Challenges and perspectives for an ageing international population
A recent study, published by the American Census Bureau, indicated that by 2020, the population of 65 years old and older, on an international level, will be more numerous than those of children aged less than 5 years. Elderly people will represent 17% of the planet’s inhabitants compared to 8.5% today.
This international ageing process can be explained in 2 manners:
- “Aging on the top” or increasing of life expectancy: from 48 years in 1950, it become 71 years in 2015. Half of today born children may be hundred years old.
- “Low scale ageing” or almost global lowering of the fertility rate on the whole planet: it has gone from 5 children per woman in 1950 to 2.5 children per woman in 2015.

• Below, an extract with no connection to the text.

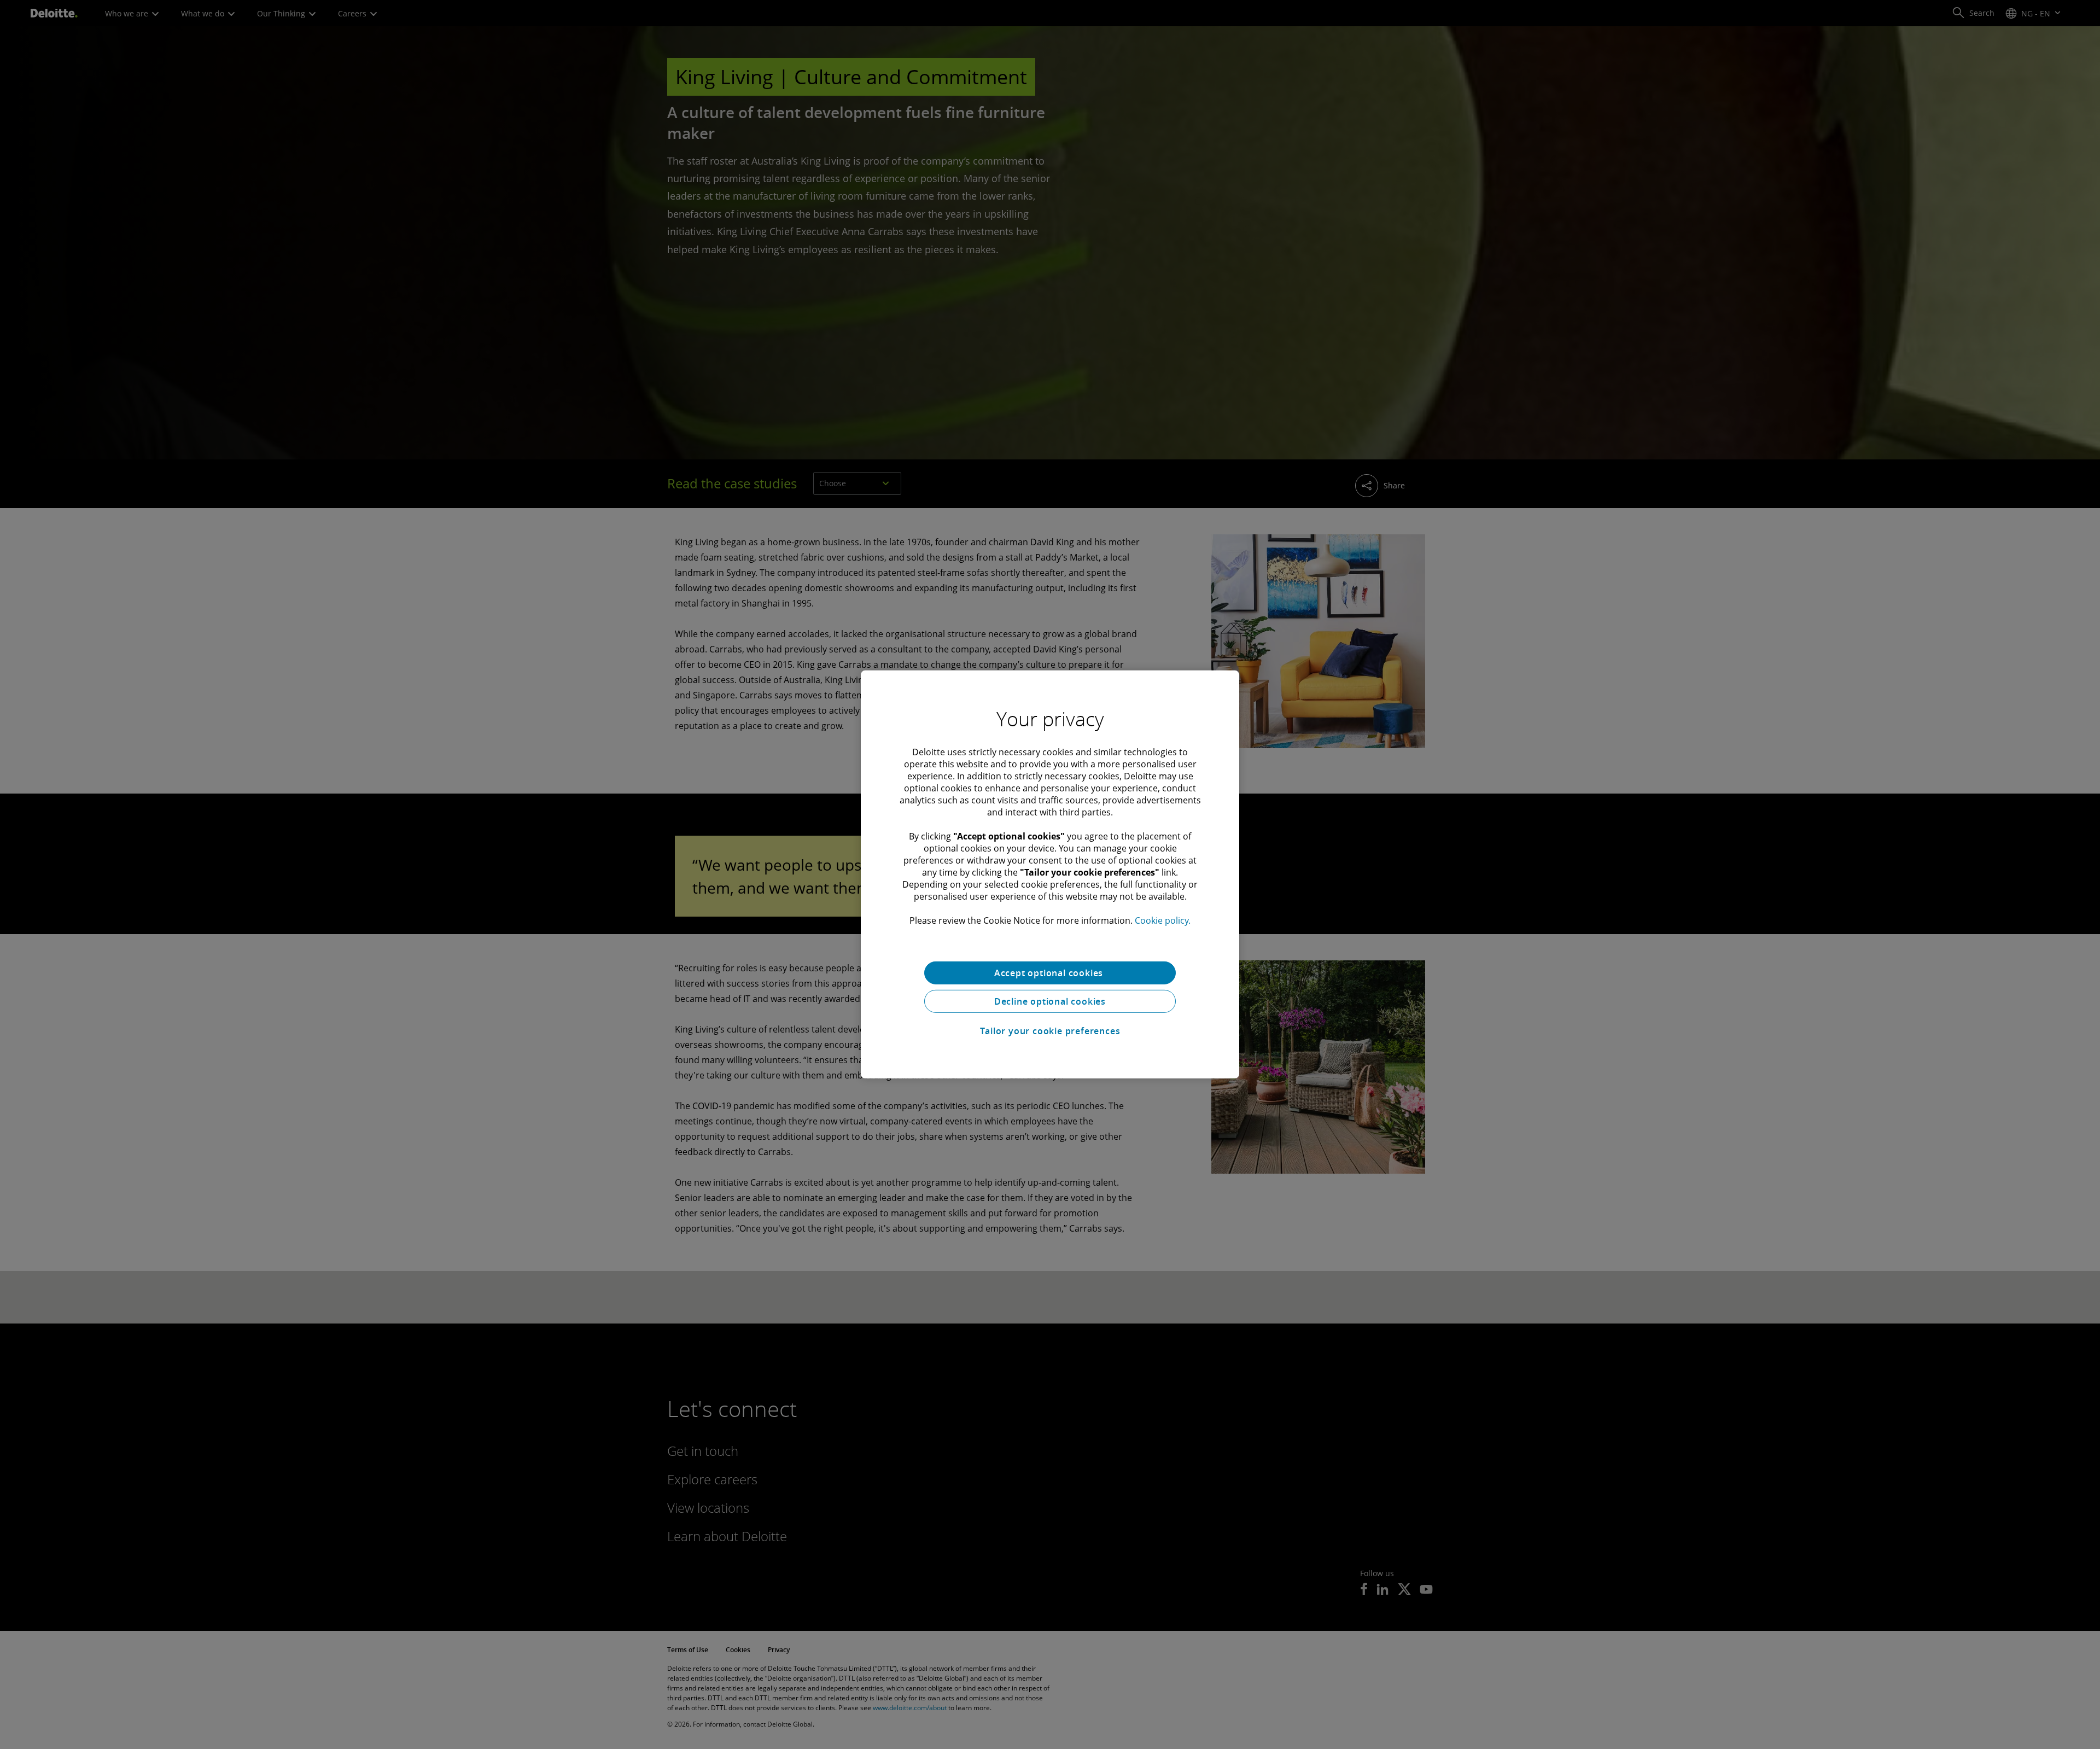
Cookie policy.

“Individuals live longer but not necessarily in better health; and the ageing population poses several challenges to public health for which we need to be prepared” underlined Dr Richard Hodes, director of the American National Institute on Ageing (NIA).
The preparation of different countries to cope with their ageing population varies considerably from one continent to another. The African population, still predominantly very young, has not yet undergone this transition, compared to the population in Europe, USA and Japan, where the transition took place rather naturally.
It is different in China: It is the country that appears to present the most problems regarding this situation, since its status changed, from that of “a young country” to that of an “older country” with almost no transition period. It should be recalled that a few months ago China abandoned the one child policy that was started in the 70’s, but perhaps it was a little too late… The counterpart of this rapid ageing is that China is now an enormous opportunity for the “silver economy”.
And the situation in France?
French people are very preoccupied by their health, and more particularly by their ageing, according to a HSBC survey carried out at the end of April. The majority of them had not anticipated their old years, neither financially nor materially. Furthermore, a large number of senior citizens must also care for very elderly parents.
One first positive consequence for an ageing population would be the development of home care services, which creates jobs, as well as infrastructures needed for taking care of elderly individuals. The law for adapting society for ageing from December 2015 lists some of the first elements to address this challenge.
A second consequence, which could be positive but also negative, would be the development of the market of robots to assist people who are losing autonomy, faced with the potential lack of qualified individuals. Japan is playing the leading role in this marketplace and France too has performed well in this area. Most assuredly, ethical rules need to be established to deal with this new market which could help address the demographical issues totally unseen until now in the history of humanity.